• Thought of the Day

    Thought of the Day

    2000: He becometh poor that dealeth with a slack hand: but the hand of the diligent maketh rich.

    –Proverbs 10: 4.

Today in Financial History

1943: Women are allowed on the floor of the New York Stock Exchange for the first time in its 151-year history. With so many men off serving in the military, the Exchange allows women to fill some jobs. They are not allowed to trade, of course; but they do get to work as pages and reporters, shuttling other people's orders around the floor of the Exchange.

"Today in NYSE History," at www.nyse.com/about/TodayInNYSE.html

1854: In the very first "Kodak moment," George Eastman, future founder of the photographic industry, is born in Waterville, NY, the son of Maria Kilbourn and George Washington Eastman. His Eastman Kodak Co., which he founds in 1880, will make it possible for anyone to immortalize the most fleeting memories.

1793: The world's first optical telecommunications network is launched, as French engineer Claude Chappe demonstrates his wooden semaphore telegraph, which uses flashes of light to transmit coded signals across distances as great as 100 miles in as little as 45 minutes. Soon, much of France will be connected with optical telegraph towers.

1773: Jonathan's Coffee House, where brokers have met for decades to smoke, drink, and trade stocks and bonds, gets a new and more grandiose name: the London Stock Exchange.

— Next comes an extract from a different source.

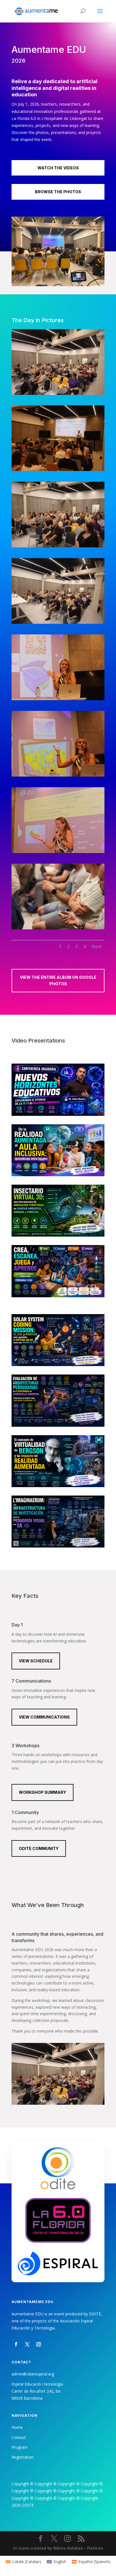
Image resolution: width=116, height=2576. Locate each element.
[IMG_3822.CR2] (58, 927)
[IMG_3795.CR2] (58, 775)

Neil Brazil, press officer, London Stock Exchange.

1730: Josiah Wedgwood is baptized in Burslem, Staffordshire, England, son of potter Thomas Wedgwood. Josiah goes on to become one of the fathers of the Industrial Revolution — an early customer for James Watt's steam engine, designer of one of the world's first assembly lines, developer of the division of labor, fierce opponent of slavery, and grandfather of Charles Darwin.